Increasing crop yields will leave more room for wildlife

7 Oktober 2021

Photo: Pixabay/TimHill

Agricultural land occupies a staggering five billion hectares worldwide, which accounts for nearly 40% of the entire planet’s land surface area. Around a third of it is used for growing crops while the rest consists of pastures for grazing livestock like cattle.

That leaves precious little untouched land for truly pristine ecosystems, yet there is a way we can increase the rate of natural habitats: by making farming practices as high-yield as possible. That way relatively small areas should suffice for growing crops, which would leave more land preserved as natural habitats.

This is according to a British scientist who assessed more than 2,500 plant, insect and vertebrate species on five continents and reached the conclusion that so-called land sparing, which involves restoring or creating natural habitats in agricultural landscapes, can be highly beneficial to wildlife.

The practice of growing more food on less land will also be key as the planet’s human population continues to increase at a rapid pace, especially in already overpopulated areas like Africa and the Indian subcontinent.

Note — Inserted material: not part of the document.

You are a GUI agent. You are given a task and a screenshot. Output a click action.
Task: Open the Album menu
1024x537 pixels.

“Figuring out how to feed, clothe and power 11 billion people without causing mass species extinction and wrecking the climate is this century’s greatest challenge. Preserving diverse life while meeting humanity’s needs will mean enormous trade-offs, but the evidence is starting to point in one direction,” explains Andrew Balmford, a professor of conservation science at the University of Cambridge in the United Kingdom.

“Most species fare much better if habitats are left intact, which means reducing the space needed for farming. So areas that are farmed need to be as productive as we can possibly make them,” he adds.

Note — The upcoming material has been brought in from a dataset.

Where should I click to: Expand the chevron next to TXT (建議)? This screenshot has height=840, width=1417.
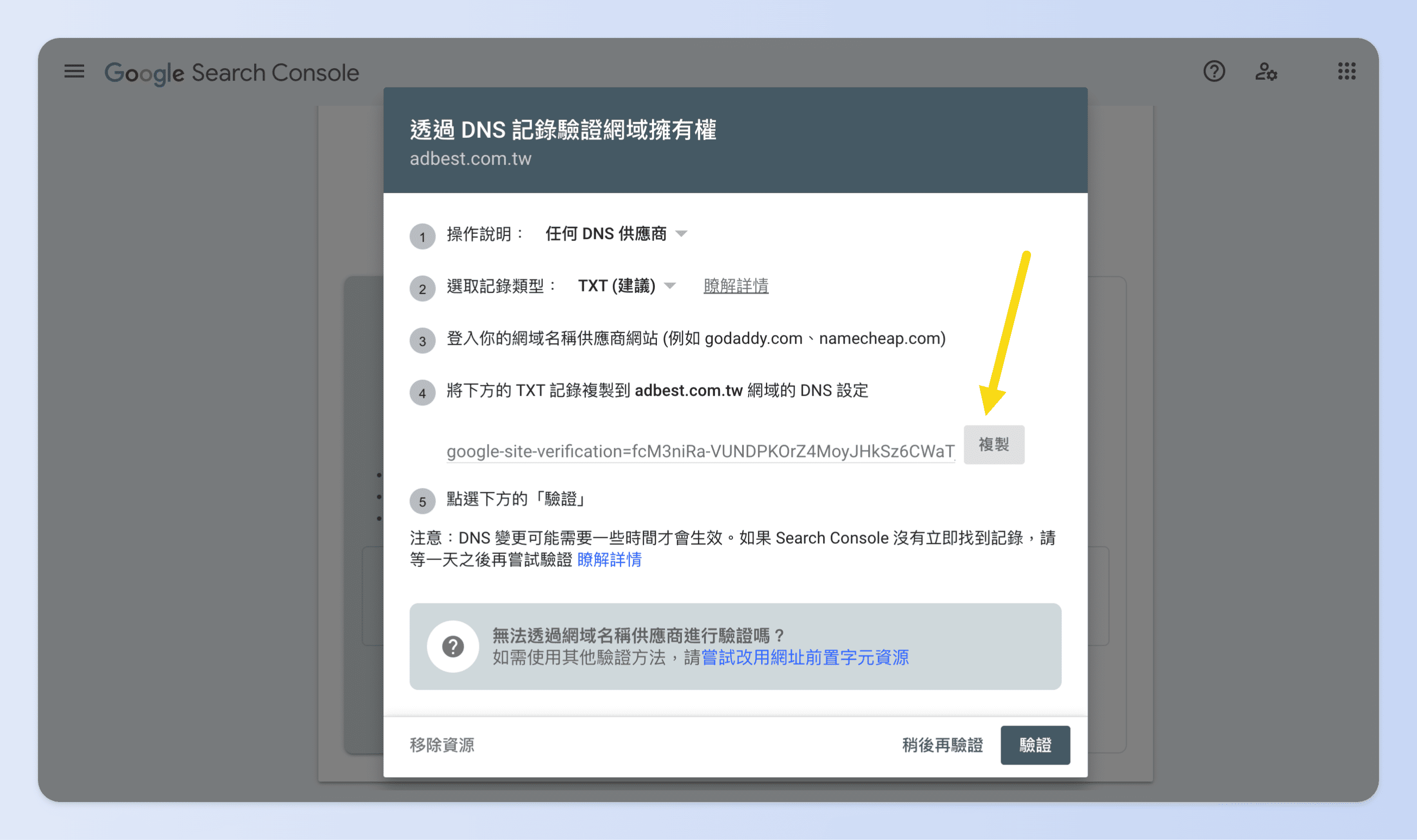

In many countries in Europe and elsewhere there is already precious little land left for natural habitats. In England alone a fifth of farmed land will need to be rewilded to at least some extent, experts have said. At the same time, the lowest-yield farmed land, which occupies a third of all agricultural land in the country, produces just 15% of English’s agricultural output.

“Most species are specialized to particular environments. Even minor disruptions reduce their populations. This is why so many species decline even with gentler farming,” the scientist notes.

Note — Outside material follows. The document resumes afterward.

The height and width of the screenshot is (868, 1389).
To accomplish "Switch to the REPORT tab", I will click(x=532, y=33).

Yet even patchwork landscapes of natural habitat and high-yield farmland can serve to preserve a variety of wildlife species, allowing them to thrive, Balmford says. After a mere 4 square kilometers of wetland was restored near Lakenheath in the east of England in the late 1990s, egrets have come to thrive again in the area and cranes not seen there for three centuries have likewise returned.

In addition to the benefits to wildife conservation, high-yield farming will also sequester more carbon per area because of the increased density of vegetation in a given place. At the same time, if around 30% of the United Kingdom’s land was spared for woods and wetlands, vegetation there could store enough carbon to offset almost all emissions from UK farming by 2050, Balmford says.

Yet for all its various benefits high-yield farming should still be done in ways that are as environmentally friendly as possible because industrial production often comes with increased levels of pollution and other environmental hazards.

Rather, a solution lies in adopting nature-based agricultural solutions. One such solution was adopted by millions of smallholder farmers in China who began to adapt their praticies to local soil and weather conditions, which enabled them to increase their yields by 11% even as their need for fertilizers fell by a sixth, the scientist says.

“Farming carp in rice paddies — the fish eat pests, provide fertilizer through faeces, and are themselves an extra crop — is another of numerous possibilities that utilize natural ecosystems. Emerging technologies such as boosted photosynthesis in rice also offer hope for sustainably high yields,” he notes.

Meanwhile, in New Zealand a “sparing” approach to its forests has led to more than 70% of local forests being protected while timber is intensively harvested from smaller pine plantations.